WS server for GPU down?

Moderators: Site Moderators, FAHC Science Team

Post Reply
Reuzenkakatoe
Posts: 6
Joined: Wed Apr 01, 2020 11:41 am

WS server for GPU down?

Post by Reuzenkakatoe »

Good day,

I'm aware of the recent server overload issues but I would still like to make sure that my system is fully operational.

I have moved my (previously working with F@H) GPU card to another machine. My new machine has one CPU slot and one GPU slot.
The CPU slot is working fine but the GPU fails to contact the F@H server. Running F@H 7.6.13. The relevant part of the logfile:

14:47:44:WU01:FS01:Connecting to assign1.foldingathome.org:80
14:47:45:WU01:FS01:Assigned to work server 192.0.2.1
14:47:45:WU01:FS01:Requesting new work unit for slot 01: READY gpu:0:GF108 [GeForce GT 630] 311 from 192.0.2.1
14:47:45:WU01:FS01:Connecting to 192.0.2.1:8080
14:48:06:WARNING:WU01:FS01:WorkServer connection failed on port 8080 trying 80
14:48:06:WU01:FS01:Connecting to 192.0.2.1:80
14:48:27:ERROR:WU01:FS01:Exception: Failed to connect to 192.0.2.1:80: A connection attempt failed because the connected party did not properly respond after a period of time, or established connection failed because connected host has failed to respond.
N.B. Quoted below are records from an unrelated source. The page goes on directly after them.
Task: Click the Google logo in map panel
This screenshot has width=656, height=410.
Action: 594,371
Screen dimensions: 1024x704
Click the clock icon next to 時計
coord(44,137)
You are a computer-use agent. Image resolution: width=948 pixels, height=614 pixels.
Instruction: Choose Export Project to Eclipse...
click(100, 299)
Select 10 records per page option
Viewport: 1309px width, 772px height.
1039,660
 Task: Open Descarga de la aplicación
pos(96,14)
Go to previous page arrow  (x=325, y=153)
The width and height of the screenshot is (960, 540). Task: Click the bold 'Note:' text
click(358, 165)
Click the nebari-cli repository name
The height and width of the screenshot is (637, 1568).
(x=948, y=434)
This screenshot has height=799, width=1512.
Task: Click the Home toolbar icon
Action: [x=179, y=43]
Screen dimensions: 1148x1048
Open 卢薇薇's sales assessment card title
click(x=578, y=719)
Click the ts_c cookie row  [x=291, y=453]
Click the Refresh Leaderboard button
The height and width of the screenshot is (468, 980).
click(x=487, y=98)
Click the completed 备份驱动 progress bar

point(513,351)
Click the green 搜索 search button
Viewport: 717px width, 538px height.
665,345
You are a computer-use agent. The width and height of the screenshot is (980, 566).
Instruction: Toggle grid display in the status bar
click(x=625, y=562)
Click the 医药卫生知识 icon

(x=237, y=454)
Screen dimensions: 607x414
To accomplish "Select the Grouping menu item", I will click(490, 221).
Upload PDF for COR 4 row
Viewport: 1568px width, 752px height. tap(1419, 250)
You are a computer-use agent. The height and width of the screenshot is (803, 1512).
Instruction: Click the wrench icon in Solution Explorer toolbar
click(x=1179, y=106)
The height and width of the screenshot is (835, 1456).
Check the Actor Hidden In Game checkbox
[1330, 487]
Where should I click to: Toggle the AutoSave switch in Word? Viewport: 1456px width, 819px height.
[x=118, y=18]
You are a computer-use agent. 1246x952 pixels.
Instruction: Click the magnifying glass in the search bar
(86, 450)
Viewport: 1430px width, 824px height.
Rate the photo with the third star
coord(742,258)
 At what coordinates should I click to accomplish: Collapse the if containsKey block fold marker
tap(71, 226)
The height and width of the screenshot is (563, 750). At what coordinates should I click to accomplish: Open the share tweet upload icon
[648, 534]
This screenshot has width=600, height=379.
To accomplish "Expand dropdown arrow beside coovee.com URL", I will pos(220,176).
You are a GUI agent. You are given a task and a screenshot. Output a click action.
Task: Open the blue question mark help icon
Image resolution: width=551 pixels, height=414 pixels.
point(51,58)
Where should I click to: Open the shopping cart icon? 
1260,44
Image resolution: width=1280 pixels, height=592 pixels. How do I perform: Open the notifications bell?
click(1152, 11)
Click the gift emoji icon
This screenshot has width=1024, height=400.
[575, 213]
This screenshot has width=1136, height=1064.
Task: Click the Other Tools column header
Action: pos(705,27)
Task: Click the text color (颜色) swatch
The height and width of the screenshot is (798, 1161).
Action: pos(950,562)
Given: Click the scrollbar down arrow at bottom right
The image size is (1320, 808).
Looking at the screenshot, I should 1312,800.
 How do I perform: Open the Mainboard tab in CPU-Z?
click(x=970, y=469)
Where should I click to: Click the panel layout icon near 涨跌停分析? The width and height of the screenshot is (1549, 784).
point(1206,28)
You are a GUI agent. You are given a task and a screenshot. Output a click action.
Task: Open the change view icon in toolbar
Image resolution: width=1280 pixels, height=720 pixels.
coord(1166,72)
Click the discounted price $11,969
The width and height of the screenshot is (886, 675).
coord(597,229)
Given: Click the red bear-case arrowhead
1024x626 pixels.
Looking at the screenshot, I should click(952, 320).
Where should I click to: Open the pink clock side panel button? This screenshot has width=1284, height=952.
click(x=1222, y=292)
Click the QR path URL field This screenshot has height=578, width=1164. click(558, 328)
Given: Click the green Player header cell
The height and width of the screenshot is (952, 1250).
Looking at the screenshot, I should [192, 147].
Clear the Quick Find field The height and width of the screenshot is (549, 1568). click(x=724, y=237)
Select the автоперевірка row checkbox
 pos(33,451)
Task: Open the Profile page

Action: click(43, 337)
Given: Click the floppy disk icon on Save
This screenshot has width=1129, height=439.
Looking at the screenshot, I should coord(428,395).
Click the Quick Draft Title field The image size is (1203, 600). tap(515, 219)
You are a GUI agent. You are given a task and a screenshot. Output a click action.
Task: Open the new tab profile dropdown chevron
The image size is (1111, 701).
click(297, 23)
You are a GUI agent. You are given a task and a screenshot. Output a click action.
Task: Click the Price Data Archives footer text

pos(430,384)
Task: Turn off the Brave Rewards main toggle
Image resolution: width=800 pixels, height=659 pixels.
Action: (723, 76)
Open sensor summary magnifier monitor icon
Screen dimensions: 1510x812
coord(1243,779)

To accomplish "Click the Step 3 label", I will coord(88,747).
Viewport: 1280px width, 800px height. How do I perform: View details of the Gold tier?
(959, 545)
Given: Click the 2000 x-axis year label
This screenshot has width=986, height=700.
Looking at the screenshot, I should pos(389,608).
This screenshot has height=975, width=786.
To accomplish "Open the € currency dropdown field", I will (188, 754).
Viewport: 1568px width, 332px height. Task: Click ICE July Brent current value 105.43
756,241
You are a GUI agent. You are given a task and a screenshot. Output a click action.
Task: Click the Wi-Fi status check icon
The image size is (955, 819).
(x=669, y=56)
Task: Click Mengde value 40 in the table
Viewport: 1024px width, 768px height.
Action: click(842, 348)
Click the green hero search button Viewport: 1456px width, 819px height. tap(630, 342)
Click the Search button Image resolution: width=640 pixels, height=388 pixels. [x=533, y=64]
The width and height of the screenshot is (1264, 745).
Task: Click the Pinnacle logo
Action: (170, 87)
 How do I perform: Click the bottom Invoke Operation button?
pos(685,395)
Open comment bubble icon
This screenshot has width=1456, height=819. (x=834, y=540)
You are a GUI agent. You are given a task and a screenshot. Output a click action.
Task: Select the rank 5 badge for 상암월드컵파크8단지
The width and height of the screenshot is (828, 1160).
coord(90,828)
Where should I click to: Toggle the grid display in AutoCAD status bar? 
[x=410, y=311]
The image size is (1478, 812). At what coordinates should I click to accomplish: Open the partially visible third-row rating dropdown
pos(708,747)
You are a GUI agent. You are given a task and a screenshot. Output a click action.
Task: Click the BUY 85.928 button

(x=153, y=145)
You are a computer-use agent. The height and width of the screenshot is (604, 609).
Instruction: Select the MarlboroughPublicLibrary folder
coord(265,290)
I have configured the Windows 10 firewall to allow F@H through - and also tried with the firewall disabled.
Below a Trace route:

C:\Windows\system32>tracert 192.0.2.1

Tracing route to 192.0.2.1 over a maximum of 30 hops

1 <1 ms <1 ms <1 ms 192.168.0.253 # <- my home router
2 8 ms 6 ms 5 ms 10.255.168.1 # <- my ISP
3 8 ms 6 ms 7 ms mnd-rc0001-cr101-ae95-0.core.as9143.net [213.51.175.217]
4 * * * Request timed out.
5 * * * Request timed out.
6 * * * Request timed out.
7 * * * Request timed out.

This has been going on for several days now, so I would just like a quick confirmation: is the F@H WS really down or is my system to blame?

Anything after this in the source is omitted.